**Task objective**
Word for word, restate the records that come after this.

Collected data
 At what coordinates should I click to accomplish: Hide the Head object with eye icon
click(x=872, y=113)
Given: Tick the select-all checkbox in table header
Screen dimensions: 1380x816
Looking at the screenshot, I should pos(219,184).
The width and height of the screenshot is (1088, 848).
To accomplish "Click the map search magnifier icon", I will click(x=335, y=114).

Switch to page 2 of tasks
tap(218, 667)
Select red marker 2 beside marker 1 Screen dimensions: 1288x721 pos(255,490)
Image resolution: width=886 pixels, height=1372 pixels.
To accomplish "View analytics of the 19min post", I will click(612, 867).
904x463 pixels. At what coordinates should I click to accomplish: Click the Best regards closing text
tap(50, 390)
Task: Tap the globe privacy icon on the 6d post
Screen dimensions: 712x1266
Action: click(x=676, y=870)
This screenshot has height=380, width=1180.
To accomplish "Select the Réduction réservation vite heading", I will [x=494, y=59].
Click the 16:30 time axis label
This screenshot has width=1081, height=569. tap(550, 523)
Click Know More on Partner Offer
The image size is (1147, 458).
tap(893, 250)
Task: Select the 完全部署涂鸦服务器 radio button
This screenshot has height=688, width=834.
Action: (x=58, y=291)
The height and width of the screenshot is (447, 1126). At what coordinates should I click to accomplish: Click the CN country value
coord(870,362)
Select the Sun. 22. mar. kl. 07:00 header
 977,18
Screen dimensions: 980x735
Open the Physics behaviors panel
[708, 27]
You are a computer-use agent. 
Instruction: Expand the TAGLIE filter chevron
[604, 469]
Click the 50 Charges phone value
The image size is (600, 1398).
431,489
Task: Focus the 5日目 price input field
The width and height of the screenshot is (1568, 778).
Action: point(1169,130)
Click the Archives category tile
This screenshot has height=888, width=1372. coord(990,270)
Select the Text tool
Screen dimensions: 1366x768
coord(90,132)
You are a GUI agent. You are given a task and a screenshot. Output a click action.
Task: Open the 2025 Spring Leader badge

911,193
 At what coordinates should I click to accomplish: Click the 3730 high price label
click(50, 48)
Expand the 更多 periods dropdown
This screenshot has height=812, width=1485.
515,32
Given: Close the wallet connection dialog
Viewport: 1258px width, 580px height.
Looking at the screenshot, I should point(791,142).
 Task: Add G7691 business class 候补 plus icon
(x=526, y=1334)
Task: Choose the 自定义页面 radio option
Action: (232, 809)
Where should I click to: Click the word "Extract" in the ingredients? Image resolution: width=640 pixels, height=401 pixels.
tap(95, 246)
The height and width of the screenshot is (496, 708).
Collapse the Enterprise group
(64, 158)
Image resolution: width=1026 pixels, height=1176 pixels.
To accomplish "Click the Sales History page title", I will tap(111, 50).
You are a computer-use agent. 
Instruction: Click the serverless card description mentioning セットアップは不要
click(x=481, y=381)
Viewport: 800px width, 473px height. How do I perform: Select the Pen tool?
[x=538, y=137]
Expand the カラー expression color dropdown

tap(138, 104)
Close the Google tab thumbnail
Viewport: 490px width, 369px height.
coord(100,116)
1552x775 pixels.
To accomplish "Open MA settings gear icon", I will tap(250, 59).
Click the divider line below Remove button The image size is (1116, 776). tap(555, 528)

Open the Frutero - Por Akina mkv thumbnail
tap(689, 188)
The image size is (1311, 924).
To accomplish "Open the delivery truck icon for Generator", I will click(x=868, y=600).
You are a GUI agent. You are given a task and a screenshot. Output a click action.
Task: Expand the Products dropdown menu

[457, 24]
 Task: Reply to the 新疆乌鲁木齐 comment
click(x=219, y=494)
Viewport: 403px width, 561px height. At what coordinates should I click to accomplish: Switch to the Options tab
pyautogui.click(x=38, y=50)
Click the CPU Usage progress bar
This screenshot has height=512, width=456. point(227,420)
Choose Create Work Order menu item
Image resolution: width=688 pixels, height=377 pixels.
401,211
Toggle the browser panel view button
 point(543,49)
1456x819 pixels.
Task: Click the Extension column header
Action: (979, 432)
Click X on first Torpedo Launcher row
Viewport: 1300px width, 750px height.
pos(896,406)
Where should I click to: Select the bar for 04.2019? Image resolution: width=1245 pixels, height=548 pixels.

**Exercise result**
 At what coordinates should I click to accomplish: Hide the Head object with eye icon
click(x=872, y=113)
Given: Tick the select-all checkbox in table header
Screen dimensions: 1380x816
Looking at the screenshot, I should pos(219,184).
The width and height of the screenshot is (1088, 848).
To accomplish "Click the map search magnifier icon", I will click(x=335, y=114).

Switch to page 2 of tasks
tap(218, 667)
Select red marker 2 beside marker 1 Screen dimensions: 1288x721 pos(255,490)
Image resolution: width=886 pixels, height=1372 pixels.
To accomplish "View analytics of the 19min post", I will click(612, 867).
904x463 pixels. At what coordinates should I click to accomplish: Click the Best regards closing text
tap(50, 390)
Task: Tap the globe privacy icon on the 6d post
Screen dimensions: 712x1266
Action: click(x=676, y=870)
This screenshot has height=380, width=1180.
To accomplish "Select the Réduction réservation vite heading", I will [x=494, y=59].
Click the 16:30 time axis label
This screenshot has width=1081, height=569. tap(550, 523)
Click Know More on Partner Offer
The image size is (1147, 458).
tap(893, 250)
Task: Select the 完全部署涂鸦服务器 radio button
This screenshot has height=688, width=834.
Action: (x=58, y=291)
The height and width of the screenshot is (447, 1126). At what coordinates should I click to accomplish: Click the CN country value
coord(870,362)
Select the Sun. 22. mar. kl. 07:00 header
 977,18
Screen dimensions: 980x735
Open the Physics behaviors panel
[708, 27]
You are a computer-use agent. 
Instruction: Expand the TAGLIE filter chevron
[604, 469]
Click the 50 Charges phone value
The image size is (600, 1398).
431,489
Task: Focus the 5日目 price input field
The width and height of the screenshot is (1568, 778).
Action: point(1169,130)
Click the Archives category tile
This screenshot has height=888, width=1372. coord(990,270)
Select the Text tool
Screen dimensions: 1366x768
coord(90,132)
You are a GUI agent. You are given a task and a screenshot. Output a click action.
Task: Open the 2025 Spring Leader badge

911,193
 At what coordinates should I click to accomplish: Click the 3730 high price label
click(50, 48)
Expand the 更多 periods dropdown
This screenshot has height=812, width=1485.
515,32
Given: Close the wallet connection dialog
Viewport: 1258px width, 580px height.
Looking at the screenshot, I should point(791,142).
 Task: Add G7691 business class 候补 plus icon
(x=526, y=1334)
Task: Choose the 自定义页面 radio option
Action: (232, 809)
Where should I click to: Click the word "Extract" in the ingredients? Image resolution: width=640 pixels, height=401 pixels.
tap(95, 246)
The height and width of the screenshot is (496, 708).
Collapse the Enterprise group
(64, 158)
Image resolution: width=1026 pixels, height=1176 pixels.
To accomplish "Click the Sales History page title", I will tap(111, 50).
You are a computer-use agent. 
Instruction: Click the serverless card description mentioning セットアップは不要
click(x=481, y=381)
Viewport: 800px width, 473px height. How do I perform: Select the Pen tool?
[x=538, y=137]
Expand the カラー expression color dropdown

tap(138, 104)
Close the Google tab thumbnail
Viewport: 490px width, 369px height.
coord(100,116)
1552x775 pixels.
To accomplish "Open MA settings gear icon", I will tap(250, 59).
Click the divider line below Remove button The image size is (1116, 776). tap(555, 528)

Open the Frutero - Por Akina mkv thumbnail
tap(689, 188)
The image size is (1311, 924).
To accomplish "Open the delivery truck icon for Generator", I will click(x=868, y=600).
You are a GUI agent. You are given a task and a screenshot. Output a click action.
Task: Expand the Products dropdown menu

[457, 24]
 Task: Reply to the 新疆乌鲁木齐 comment
click(x=219, y=494)
Viewport: 403px width, 561px height. At what coordinates should I click to accomplish: Switch to the Options tab
pyautogui.click(x=38, y=50)
Click the CPU Usage progress bar
This screenshot has height=512, width=456. point(227,420)
Choose Create Work Order menu item
Image resolution: width=688 pixels, height=377 pixels.
401,211
Toggle the browser panel view button
 point(543,49)
1456x819 pixels.
Task: Click the Extension column header
Action: (979, 432)
Click X on first Torpedo Launcher row
Viewport: 1300px width, 750px height.
pos(896,406)
Where should I click to: Select the bar for 04.2019? Image resolution: width=1245 pixels, height=548 pixels.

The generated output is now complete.